The free public event, titled, Improbable Survivor: A young child in the Holocaust takes place Thursday, March 6, 7 p.m. at Countryside Community Church (8787 Pacific Street) and features Chaja Verveer, a child survivor of the Bergen Belsen and Terezin concentration camps.

Born in Maarsbergen, Holland in 1941, she was the youngest child of Emanuel and Henrietta Verveer. She was just a year old when her family went into hiding. Forced to separate, Verveer was sent to live with a Dutch family active in the Resistance. Her protectors presented her as their own child, naming her “Carla van den Berg”. As a toddler, she was “arrested” and sent to an orphanage in Westerbork, a transit camp in northeastern Holland. In September 1944, the children were transported to Bergen Belsen and then to Terezin. Of the 15,000 children imprisoned in Terezín, Verveer is among the one percent who survived.

After her 1945 liberation, she was reunited with some of her family members and eventually immigrated to Israel before settling in the United States 35 years ago. An eloquent and staunch advocate in support of survivor testimony, Verveer has spoken to hundreds of groups across the country.

“I did not speak about the Holocaust for the longest time,” she has said. “But when there were too many people denying that it ever happened, I decided to speak up. And I have been speaking up about what happened to me ever since.”

Her hope is for continuous new ways to keep lessons from the Holocaust fresh and relevant. “Our highest priority is to preserve and maintain testimonies. When it was over, we said ‘never again’. But genocide still happens. I hope it clicks with people how universal the danger is. It is our responsibility to act.”

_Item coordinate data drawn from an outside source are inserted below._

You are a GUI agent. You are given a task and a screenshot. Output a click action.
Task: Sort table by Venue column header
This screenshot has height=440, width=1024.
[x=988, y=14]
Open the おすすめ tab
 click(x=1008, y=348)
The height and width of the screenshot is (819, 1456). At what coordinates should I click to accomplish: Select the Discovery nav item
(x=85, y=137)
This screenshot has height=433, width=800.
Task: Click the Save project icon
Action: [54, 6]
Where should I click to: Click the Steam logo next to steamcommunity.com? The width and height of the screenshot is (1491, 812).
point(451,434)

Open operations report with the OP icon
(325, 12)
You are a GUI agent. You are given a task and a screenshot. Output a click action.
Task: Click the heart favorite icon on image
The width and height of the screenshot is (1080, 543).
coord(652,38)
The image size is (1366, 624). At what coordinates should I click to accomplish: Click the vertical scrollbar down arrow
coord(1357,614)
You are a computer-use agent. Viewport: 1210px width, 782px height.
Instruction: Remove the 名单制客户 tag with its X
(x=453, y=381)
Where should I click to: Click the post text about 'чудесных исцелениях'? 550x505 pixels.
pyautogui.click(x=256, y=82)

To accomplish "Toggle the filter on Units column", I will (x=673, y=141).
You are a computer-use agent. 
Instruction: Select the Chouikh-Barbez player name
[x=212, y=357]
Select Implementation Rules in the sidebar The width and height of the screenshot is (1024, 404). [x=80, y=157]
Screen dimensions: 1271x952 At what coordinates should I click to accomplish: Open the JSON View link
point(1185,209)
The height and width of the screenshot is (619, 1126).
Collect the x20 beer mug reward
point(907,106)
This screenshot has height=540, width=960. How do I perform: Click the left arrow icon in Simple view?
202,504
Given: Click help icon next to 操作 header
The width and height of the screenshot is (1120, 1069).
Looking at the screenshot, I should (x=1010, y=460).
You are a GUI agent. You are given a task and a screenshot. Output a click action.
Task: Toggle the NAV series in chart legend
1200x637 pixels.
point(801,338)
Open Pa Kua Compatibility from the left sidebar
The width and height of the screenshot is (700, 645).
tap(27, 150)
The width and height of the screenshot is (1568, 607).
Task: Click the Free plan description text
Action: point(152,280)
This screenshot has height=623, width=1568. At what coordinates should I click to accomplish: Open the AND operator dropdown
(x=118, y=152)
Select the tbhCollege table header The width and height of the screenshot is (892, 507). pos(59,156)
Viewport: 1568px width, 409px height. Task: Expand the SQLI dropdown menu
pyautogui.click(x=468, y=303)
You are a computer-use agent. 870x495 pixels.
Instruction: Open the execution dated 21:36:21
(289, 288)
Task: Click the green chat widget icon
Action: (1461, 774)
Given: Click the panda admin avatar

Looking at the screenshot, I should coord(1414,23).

Verveer serves on the board of Holocaust Museum Houston, is a member of the Executive Committee of the Texas Holocaust and Genocide Commission and is president of Child Survivors of the Holocaust, Houston.

Week of Understanding is made possible with generous support from the Omaha Public Schools Foundation, Adah and Leon Millard Foundation and the Shirley and Leonard Goldstein Supporting Foundation of the Jewish Federation of Omaha Foundation.